Nice screen, but it is quite glossy which sucks at my place with lots of
windows. There is a matte option, but only with the low resolution screen. Not
sure why a developer would ever want to use a glossy screen on ultra portable.
Perhaps if you travel from dungeon to dungeon.

Second, the super thin keyboards in rage now have very little key travel. The
XPS is better than the small macbook, but much worse than last years Pro. It
is also a lot worse feeling than my old XPS. It makes a clanking sound when
you use it. I was able to avoid that by touching very lightly, so partly my
own fault but touching so lightly is less satisfying on some level. Perhaps
the new Pro has a better keyboard but the Apple store did not have it in stock
yet.

------
foob
If you're considering upgrading then you might want to ask yourself whether
you really need a laptop instead of a desktop. If you work from home and
currently have a laptop that you can use while traveling (or for miscellaneous
web browsing, media, etc) then a desktop might actually be a better fit.

I recently started feeling like it might be time to upgrade my 1st gen Carbon
X1 and after doing some research I found myself really disappointed by how
little the laptop landscape has changed over the last four or five years.
After giving it some thought though, I realized that I do virtually all of my
work at one desk anyway and decided to look into some desktop options. I found
that you can put together something in a mini-case with an i7 processor, 64 GB
of DDR4 RAM, 2 TB of SSD, a 28" 4k monitor, a mechanical keyboard, and a high
quality mouse for less than about $2k dollars.

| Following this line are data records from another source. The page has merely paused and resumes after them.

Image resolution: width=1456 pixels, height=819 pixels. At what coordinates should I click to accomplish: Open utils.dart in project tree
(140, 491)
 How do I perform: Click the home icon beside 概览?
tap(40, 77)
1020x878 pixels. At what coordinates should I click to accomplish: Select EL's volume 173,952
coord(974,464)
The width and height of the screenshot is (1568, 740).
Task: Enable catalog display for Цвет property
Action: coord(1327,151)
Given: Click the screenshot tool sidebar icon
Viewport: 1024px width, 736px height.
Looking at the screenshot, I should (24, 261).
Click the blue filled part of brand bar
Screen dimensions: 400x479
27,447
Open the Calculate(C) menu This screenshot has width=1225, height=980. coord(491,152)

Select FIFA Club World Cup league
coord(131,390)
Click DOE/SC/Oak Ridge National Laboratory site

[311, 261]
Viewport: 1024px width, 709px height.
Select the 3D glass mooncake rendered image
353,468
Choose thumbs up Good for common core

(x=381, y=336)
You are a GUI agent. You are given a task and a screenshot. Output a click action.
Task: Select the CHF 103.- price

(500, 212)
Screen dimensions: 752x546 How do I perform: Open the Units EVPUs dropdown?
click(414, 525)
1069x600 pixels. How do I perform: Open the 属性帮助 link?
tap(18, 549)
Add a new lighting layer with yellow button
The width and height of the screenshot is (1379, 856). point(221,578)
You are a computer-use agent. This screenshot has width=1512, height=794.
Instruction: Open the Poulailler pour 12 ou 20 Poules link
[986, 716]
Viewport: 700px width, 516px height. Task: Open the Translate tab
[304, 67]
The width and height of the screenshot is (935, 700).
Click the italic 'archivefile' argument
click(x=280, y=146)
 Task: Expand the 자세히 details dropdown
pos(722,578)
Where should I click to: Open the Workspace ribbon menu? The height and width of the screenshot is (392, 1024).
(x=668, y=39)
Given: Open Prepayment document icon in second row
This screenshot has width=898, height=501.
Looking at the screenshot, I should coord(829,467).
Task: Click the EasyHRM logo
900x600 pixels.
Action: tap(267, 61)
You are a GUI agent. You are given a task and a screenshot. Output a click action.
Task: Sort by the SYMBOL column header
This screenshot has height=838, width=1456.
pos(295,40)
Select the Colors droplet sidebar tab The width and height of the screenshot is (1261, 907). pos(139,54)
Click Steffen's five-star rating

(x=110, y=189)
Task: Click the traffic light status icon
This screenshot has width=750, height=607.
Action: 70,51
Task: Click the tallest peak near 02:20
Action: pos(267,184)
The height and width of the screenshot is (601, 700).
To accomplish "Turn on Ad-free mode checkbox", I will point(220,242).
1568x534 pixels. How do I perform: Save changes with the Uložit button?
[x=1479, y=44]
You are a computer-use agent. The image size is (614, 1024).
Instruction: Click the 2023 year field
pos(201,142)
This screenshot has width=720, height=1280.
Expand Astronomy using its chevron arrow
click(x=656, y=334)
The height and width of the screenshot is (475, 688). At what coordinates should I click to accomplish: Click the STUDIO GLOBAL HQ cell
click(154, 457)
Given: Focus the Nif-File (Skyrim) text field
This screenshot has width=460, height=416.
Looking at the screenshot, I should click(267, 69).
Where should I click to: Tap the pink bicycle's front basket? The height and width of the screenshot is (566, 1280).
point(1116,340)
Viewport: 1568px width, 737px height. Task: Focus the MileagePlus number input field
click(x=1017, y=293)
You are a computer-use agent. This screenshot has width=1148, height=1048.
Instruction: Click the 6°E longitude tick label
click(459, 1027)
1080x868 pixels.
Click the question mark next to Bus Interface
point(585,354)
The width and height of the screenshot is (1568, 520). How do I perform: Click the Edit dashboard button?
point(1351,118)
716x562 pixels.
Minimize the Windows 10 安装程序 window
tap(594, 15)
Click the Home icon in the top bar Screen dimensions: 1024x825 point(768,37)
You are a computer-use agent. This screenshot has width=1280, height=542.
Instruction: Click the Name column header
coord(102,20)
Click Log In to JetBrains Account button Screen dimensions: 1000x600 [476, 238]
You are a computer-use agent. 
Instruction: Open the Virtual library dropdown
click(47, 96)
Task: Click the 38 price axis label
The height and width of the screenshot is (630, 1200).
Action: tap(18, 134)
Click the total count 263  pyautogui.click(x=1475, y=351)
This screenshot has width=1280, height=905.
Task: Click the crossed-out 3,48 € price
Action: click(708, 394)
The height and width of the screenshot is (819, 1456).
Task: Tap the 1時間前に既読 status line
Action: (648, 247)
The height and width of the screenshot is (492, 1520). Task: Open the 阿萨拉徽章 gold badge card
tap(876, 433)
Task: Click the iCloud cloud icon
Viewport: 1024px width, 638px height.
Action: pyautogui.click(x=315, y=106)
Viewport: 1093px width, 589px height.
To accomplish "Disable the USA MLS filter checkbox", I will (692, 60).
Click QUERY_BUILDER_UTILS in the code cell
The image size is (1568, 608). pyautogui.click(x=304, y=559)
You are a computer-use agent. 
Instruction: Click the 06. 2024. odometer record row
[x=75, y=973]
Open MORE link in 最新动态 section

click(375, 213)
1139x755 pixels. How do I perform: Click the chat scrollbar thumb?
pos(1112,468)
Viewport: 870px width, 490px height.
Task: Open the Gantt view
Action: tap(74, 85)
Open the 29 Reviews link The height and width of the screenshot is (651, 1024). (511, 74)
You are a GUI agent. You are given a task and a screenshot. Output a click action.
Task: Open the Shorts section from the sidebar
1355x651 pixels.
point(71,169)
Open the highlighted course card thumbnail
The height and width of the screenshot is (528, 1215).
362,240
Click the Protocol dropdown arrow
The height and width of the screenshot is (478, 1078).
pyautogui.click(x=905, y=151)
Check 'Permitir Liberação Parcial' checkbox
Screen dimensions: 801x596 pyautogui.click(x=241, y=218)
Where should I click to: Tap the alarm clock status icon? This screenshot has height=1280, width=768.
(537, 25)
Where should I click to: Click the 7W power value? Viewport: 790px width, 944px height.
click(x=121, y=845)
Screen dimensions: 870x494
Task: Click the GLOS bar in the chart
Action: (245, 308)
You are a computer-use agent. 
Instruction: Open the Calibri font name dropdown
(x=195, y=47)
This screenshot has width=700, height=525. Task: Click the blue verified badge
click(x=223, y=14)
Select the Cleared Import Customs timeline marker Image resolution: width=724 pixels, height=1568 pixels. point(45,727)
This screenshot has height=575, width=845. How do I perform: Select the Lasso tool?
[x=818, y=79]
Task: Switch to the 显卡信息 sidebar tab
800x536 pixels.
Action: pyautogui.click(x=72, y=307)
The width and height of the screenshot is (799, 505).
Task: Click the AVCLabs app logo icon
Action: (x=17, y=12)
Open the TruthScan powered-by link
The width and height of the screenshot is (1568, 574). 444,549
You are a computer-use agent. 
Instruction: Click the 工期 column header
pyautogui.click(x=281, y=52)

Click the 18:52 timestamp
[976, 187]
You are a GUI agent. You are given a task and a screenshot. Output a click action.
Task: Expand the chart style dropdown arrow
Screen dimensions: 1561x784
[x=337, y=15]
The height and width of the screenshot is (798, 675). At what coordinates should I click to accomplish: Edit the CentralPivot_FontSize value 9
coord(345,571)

This made a lot more sense to me than spending a similar amount on a laptop
that offers only marginal improvements over my current one. The obvious trade-
off is portability but I would guess that most of us here already have laptops
that are "good enough" for most purposes and which could still be used as
necessary.

------
igor_filippov
I get that different people have different needs, and someone might say
there's a need for 64 Gb RAM laptop. But it's not fair to say that MacBooks
are not for developers anymore. I'm really happy with 16 Gb RAM on my MBP,
which allows me to run Android Studio, XCode, Rails server, Redis Server,
PostgreSQL and dozens of other small things at the same time. I don't see a
reason for such reactions.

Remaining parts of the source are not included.